(Rows from a dataset)
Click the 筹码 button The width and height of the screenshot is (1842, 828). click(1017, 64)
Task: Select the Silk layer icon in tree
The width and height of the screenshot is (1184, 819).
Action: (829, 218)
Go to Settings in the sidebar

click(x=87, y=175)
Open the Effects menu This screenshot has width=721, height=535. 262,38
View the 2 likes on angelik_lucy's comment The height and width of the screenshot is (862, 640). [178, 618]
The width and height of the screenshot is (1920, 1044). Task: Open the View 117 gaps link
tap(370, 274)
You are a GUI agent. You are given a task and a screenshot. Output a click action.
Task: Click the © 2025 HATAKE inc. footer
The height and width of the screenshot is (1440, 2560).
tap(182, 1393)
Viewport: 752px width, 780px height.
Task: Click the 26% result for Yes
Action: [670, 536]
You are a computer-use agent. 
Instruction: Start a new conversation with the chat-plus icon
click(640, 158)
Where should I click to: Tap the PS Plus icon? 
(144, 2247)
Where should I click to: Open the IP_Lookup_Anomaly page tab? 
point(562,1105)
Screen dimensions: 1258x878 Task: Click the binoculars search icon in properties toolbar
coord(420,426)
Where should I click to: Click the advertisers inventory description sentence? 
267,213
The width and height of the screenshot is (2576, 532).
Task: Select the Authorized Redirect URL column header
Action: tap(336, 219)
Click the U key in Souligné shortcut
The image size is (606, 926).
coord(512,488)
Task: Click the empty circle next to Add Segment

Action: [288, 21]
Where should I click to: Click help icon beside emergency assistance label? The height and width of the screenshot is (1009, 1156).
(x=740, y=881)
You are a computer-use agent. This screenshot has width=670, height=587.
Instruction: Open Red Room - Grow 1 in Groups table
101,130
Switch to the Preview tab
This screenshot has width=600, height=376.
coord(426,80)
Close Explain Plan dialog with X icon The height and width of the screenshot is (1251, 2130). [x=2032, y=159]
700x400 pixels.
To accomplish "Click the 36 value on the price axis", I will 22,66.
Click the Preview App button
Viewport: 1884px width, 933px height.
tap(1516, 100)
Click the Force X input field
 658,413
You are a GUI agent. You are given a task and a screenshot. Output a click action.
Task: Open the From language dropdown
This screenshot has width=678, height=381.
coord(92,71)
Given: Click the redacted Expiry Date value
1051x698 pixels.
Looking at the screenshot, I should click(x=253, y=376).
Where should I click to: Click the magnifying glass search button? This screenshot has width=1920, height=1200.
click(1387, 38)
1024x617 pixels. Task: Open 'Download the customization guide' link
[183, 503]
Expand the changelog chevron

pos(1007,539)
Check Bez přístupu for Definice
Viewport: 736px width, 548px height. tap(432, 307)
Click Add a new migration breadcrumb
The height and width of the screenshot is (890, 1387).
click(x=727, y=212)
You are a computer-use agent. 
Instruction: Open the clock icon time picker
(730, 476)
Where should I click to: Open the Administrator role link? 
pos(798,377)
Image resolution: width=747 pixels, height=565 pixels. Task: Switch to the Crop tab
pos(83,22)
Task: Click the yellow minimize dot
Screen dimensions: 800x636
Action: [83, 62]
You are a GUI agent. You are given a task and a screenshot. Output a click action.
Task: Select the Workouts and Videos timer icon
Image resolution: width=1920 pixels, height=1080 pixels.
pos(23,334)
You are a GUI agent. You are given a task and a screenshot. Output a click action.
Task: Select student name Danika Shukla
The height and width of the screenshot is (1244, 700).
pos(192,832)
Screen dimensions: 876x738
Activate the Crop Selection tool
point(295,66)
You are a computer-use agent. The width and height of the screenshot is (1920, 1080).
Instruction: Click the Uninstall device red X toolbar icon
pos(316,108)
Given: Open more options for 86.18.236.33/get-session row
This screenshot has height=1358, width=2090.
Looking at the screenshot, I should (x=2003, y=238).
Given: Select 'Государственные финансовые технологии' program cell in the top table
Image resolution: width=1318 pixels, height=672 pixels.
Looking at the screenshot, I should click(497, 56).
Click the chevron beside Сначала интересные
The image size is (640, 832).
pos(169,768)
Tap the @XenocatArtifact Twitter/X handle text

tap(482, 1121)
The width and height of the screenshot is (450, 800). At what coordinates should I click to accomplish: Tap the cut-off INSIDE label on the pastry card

STATED TASK:
Swap the word "Instruction" for "Command" everywhere it appears in the material, and leave everything else unchanged.

FULL OUTPUT:
Click the 筹码 button The width and height of the screenshot is (1842, 828). click(1017, 64)
Task: Select the Silk layer icon in tree
The width and height of the screenshot is (1184, 819).
Action: (829, 218)
Go to Settings in the sidebar

click(x=87, y=175)
Open the Effects menu This screenshot has width=721, height=535. 262,38
View the 2 likes on angelik_lucy's comment The height and width of the screenshot is (862, 640). [178, 618]
The width and height of the screenshot is (1920, 1044). Task: Open the View 117 gaps link
tap(370, 274)
You are a GUI agent. You are given a task and a screenshot. Output a click action.
Task: Click the © 2025 HATAKE inc. footer
The height and width of the screenshot is (1440, 2560).
tap(182, 1393)
Viewport: 752px width, 780px height.
Task: Click the 26% result for Yes
Action: [670, 536]
You are a computer-use agent. 
Command: Start a new conversation with the chat-plus icon
click(640, 158)
Where should I click to: Tap the PS Plus icon? 
(144, 2247)
Where should I click to: Open the IP_Lookup_Anomaly page tab? 
point(562,1105)
Screen dimensions: 1258x878 Task: Click the binoculars search icon in properties toolbar
coord(420,426)
Where should I click to: Click the advertisers inventory description sentence? 
267,213
The width and height of the screenshot is (2576, 532).
Task: Select the Authorized Redirect URL column header
Action: tap(336, 219)
Click the U key in Souligné shortcut
The image size is (606, 926).
coord(512,488)
Task: Click the empty circle next to Add Segment

Action: [288, 21]
Where should I click to: Click help icon beside emergency assistance label? The height and width of the screenshot is (1009, 1156).
(x=740, y=881)
You are a computer-use agent. This screenshot has width=670, height=587.
Command: Open Red Room - Grow 1 in Groups table
101,130
Switch to the Preview tab
This screenshot has width=600, height=376.
coord(426,80)
Close Explain Plan dialog with X icon The height and width of the screenshot is (1251, 2130). [x=2032, y=159]
700x400 pixels.
To accomplish "Click the 36 value on the price axis", I will 22,66.
Click the Preview App button
Viewport: 1884px width, 933px height.
tap(1516, 100)
Click the Force X input field
 658,413
You are a GUI agent. You are given a task and a screenshot. Output a click action.
Task: Open the From language dropdown
This screenshot has width=678, height=381.
coord(92,71)
Given: Click the redacted Expiry Date value
1051x698 pixels.
Looking at the screenshot, I should click(x=253, y=376).
Where should I click to: Click the magnifying glass search button? This screenshot has width=1920, height=1200.
click(1387, 38)
1024x617 pixels. Task: Open 'Download the customization guide' link
[183, 503]
Expand the changelog chevron

pos(1007,539)
Check Bez přístupu for Definice
Viewport: 736px width, 548px height. tap(432, 307)
Click Add a new migration breadcrumb
The height and width of the screenshot is (890, 1387).
click(x=727, y=212)
You are a computer-use agent. 
Command: Open the clock icon time picker
(730, 476)
Where should I click to: Open the Administrator role link? 
pos(798,377)
Image resolution: width=747 pixels, height=565 pixels. Task: Switch to the Crop tab
pos(83,22)
Task: Click the yellow minimize dot
Screen dimensions: 800x636
Action: [83, 62]
You are a GUI agent. You are given a task and a screenshot. Output a click action.
Task: Select the Workouts and Videos timer icon
Image resolution: width=1920 pixels, height=1080 pixels.
pos(23,334)
You are a GUI agent. You are given a task and a screenshot. Output a click action.
Task: Select student name Danika Shukla
The height and width of the screenshot is (1244, 700).
pos(192,832)
Screen dimensions: 876x738
Activate the Crop Selection tool
point(295,66)
You are a computer-use agent. The width and height of the screenshot is (1920, 1080).
Command: Click the Uninstall device red X toolbar icon
pos(316,108)
Given: Open more options for 86.18.236.33/get-session row
This screenshot has height=1358, width=2090.
Looking at the screenshot, I should (x=2003, y=238).
Given: Select 'Государственные финансовые технологии' program cell in the top table
Image resolution: width=1318 pixels, height=672 pixels.
Looking at the screenshot, I should click(497, 56).
Click the chevron beside Сначала интересные
The image size is (640, 832).
pos(169,768)
Tap the @XenocatArtifact Twitter/X handle text

tap(482, 1121)
The width and height of the screenshot is (450, 800). At what coordinates should I click to accomplish: Tap the cut-off INSIDE label on the pastry card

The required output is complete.